Mis à jour le 09/07/2016 à 05:10 Publié le 09/07/2016 à 05:10
Liza Kerob et l'Orchestre de Poche ont reçu une ovation pour leur soirée «Méditations françaises», première soirée des Musicales du Trophée organisées par Ars Viva.

Liza Kerob et l'Orchestre de Poche ont reçu une ovation pour leur soirée «Méditations françaises», première soirée des Musicales du Trophée organisées par Ars Viva. M.-E.C.

16es Musicales du Trophée : une ovation en ouverture

Premier concert du Festival et, déjà, le sentiment pour la petite centaine de spectateurs présents en l'église Saint-Michel de La Turbie, ce mardi soir, d'avoir vécu des moments uniques.

Premier concert du Festival et, déjà, le sentiment pour la petite centaine de spectateurs présents en l'église Saint-Michel de La Turbie, ce mardi soir, d'avoir vécu des moments uniques.

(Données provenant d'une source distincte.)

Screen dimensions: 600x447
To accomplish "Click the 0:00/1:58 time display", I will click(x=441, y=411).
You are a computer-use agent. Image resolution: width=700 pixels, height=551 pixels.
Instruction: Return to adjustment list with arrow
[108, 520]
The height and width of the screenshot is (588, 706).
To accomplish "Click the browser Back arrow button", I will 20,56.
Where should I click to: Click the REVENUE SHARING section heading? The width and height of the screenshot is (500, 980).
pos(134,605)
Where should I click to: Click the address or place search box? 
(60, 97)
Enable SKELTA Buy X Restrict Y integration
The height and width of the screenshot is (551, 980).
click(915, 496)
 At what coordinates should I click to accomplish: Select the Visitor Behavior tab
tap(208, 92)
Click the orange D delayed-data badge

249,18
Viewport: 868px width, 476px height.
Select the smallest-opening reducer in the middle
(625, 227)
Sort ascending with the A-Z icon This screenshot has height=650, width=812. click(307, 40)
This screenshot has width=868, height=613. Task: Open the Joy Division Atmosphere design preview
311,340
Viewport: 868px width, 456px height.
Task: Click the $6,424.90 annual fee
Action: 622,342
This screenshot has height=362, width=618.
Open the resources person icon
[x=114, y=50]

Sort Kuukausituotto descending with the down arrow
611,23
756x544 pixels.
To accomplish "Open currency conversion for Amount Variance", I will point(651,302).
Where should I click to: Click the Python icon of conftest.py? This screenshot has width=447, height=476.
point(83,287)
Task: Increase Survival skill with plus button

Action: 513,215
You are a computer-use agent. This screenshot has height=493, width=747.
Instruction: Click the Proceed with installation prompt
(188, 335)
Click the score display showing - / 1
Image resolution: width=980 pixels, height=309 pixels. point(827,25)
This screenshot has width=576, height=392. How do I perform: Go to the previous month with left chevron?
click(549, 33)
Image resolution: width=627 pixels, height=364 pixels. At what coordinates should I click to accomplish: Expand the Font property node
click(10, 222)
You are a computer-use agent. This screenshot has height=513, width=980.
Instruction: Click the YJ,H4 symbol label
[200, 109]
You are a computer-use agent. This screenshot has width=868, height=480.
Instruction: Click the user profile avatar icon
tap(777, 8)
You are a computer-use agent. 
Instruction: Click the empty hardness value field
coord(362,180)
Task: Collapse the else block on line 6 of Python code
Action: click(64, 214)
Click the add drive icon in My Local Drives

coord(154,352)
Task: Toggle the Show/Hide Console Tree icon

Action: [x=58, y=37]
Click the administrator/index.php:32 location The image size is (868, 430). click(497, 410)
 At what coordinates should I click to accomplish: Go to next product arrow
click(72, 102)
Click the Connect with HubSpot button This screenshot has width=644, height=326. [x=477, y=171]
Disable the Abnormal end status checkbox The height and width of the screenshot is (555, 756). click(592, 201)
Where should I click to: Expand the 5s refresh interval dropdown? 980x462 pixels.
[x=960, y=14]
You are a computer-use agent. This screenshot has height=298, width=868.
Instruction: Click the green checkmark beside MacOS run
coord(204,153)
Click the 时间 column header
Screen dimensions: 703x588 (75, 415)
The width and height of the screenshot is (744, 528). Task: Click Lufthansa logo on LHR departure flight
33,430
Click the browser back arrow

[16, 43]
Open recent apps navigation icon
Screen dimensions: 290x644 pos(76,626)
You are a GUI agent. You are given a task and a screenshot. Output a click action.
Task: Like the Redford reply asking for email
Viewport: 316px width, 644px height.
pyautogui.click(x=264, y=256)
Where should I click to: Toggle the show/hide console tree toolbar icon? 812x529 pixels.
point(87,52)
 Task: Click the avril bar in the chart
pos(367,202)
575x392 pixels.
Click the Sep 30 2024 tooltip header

Sur le thème «Méditations françaises», l'Orchestre de Poche, composé d'une douzaine de musiciens issus du Philharmonique de Monte-Carlo, a joué Debussy, Massenet, Fauré, Chausson, Satie. Avec, comme soliste invitée, leur consœur Liza Kerob, violoniste magnifique, élégante, délicate, sensible et manifestement tout simplement heureuse d'être là et de jouer.

Moment fort

Le concert a commencé avec les rêveries impressionnistes du Prélude à l'après-midi d'un faune. Pelléas et Mélisande clôturera la première partie. Lorsque le concert a repris avec le Poème de Chausson, il est apparu que cette première partie n'avait été là que pour laver la tête et les oreilles des auditeurs, les préparer à ce moment. Liza Kerob, debout, dirigea ses confrères avec son archet, jusqu'au moment où elle s'engagea dans un solo si tendu et si déchirant que la reprise par l'orchestre apparut comme une délivrance.

Cette impression revint à trois reprises, jusqu'au morceau final qui finit en suspension, l'assemblée tout entière accrochée à l'archet de la violoniste. Le temps de redescendre, l'assemblée déclenche un tonnerre d'applaudissements. Les musiciens attaquent les Gymnopédies, dernier morceau avant l'ovation des spectateurs, debout, extatiques, encore flottants et reconnaissants.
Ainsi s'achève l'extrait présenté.